A moeda e os primórdios da teoria monetária (1)
Eduardo Gianetti escreveu em sua belíssima obra O valor do amanhã: ensaio sobre a natureza dos juros que as trocas “no tempo são uma via de mão dupla. A posição credora – pagar agora, viver depois – é aquela em que abrimos mão de algo no presente em prol de algo esperado no futuro”, com o custo precedendo o benefício. Temos, do outro lado, “a posição devedora – viver agora, pagar depois” (…) “situações em que valores ou benefícios usufruídos mais cedo acarretam algum tipo de ônus ou custo a ser pago mais à frente”. E prossegue: “A economia é parte de um todo. Muito do que se passa na atmosfera rarefeita das finanças guarda parentesco com situações e processos familiares em outras dimensões da existência”.
Pagamentos eram feitos, nos primórdios das trocas comerciais, em produtos. O escambo era a regra. A moeda foi instrumento criado para desenvolver as trocas, permitindo que elas mudassem de patamar. O escambo deu lugar, aos poucos, a processos indiretos de pagamento, porquanto a aceitação generalizada de certos produtos, recebidos em pagamento de transações econômicas cada mais intensas.
Alguns dos produtos escolhidos como intermediários de trocas passaram a expressar o valor de todos os outros. Essas medidas de valor foram manifestações primitivas de moeda, desempenhando progressivamente as funções de intermediárias de trocas, medida de valor, reserva de valor, entre outros.
Aristóteles foi o primeiro pensador, de acordo com Joseph Schumpeter, a desenvolver densas proposições sobre a essência “do papel da moeda, como meio de troca e como padrão de valor”, diferenciando claramente “os conceitos de valor uso e valor de troca”.
As reflexões do filósofo da Grécia antiga demonstram que muito do que é necessário à vida não é transportado com facilidade, obrigando os homens a empregar em suas transações algo intrinsecamente útil e facilmente aplicável aos propósitos comuns da vida, bens que, por se constituírem em padrões universais de medição, são veículos de troca e repositórios de valor.
Do fenomenal estagirita até o alvorecer da era moderna, praticamente nada foi elaborado de original em matéria econômica. A Escolástica, por exemplo, fez algumas abordagens sobre regras morais práticas para a ação econômica e nada em termos de investigação sobre os sistemas sobre os quais tais ações se fundamentariam.
O clima do Renascimento, porém, mudou a direção dos ventos e um francês, Jean Bodin, esforçou-se para demonstrar que o aumentos dos preços na França era decorrência do aumento da quantidade de ouro e prata, tese exposta por Hamilton em O Tesouro Americano e o Desenvolvimento do Capitalismo.

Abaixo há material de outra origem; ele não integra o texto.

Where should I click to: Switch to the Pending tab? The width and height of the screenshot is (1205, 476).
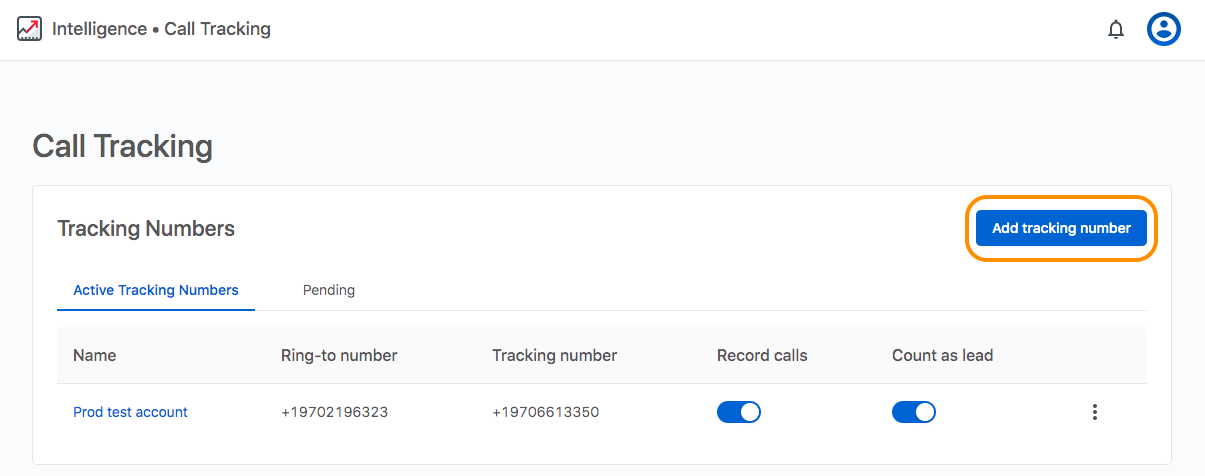329,290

A tese do renascentista francês é uma formulação original, embora sintética, do que viria a ser chamada de teoria quantitativa da moeda, proposição que explica as variações dos preços por mudanças introduzidas na quantidade de moeda em circulação e que seria retomada e reformulada, no século XVII, pelo inglês John Locke, para quem o valor da moeda em relação às outras mercadorias depende da quantidade e da velocidade de sua circulação.
O escocês John Law formulou um conjunto de ideias sobre as relações entre a moeda e atividades econômicas. Para ele, a expansão da oferta monetária incrementaria o comércio e, por tabela, o nível geral de atividades. As suas proposições levaram à emissão de moeda sem lastro, ao consequente aumento da inflação e à perda da confiança da confiança do público na moeda.
A teoria monetária seguirá, daí em diante, primeiramente com Adam Smith e David Ricardo, a senda do quantitativismo, caminho aberto por Bodin no século XVI.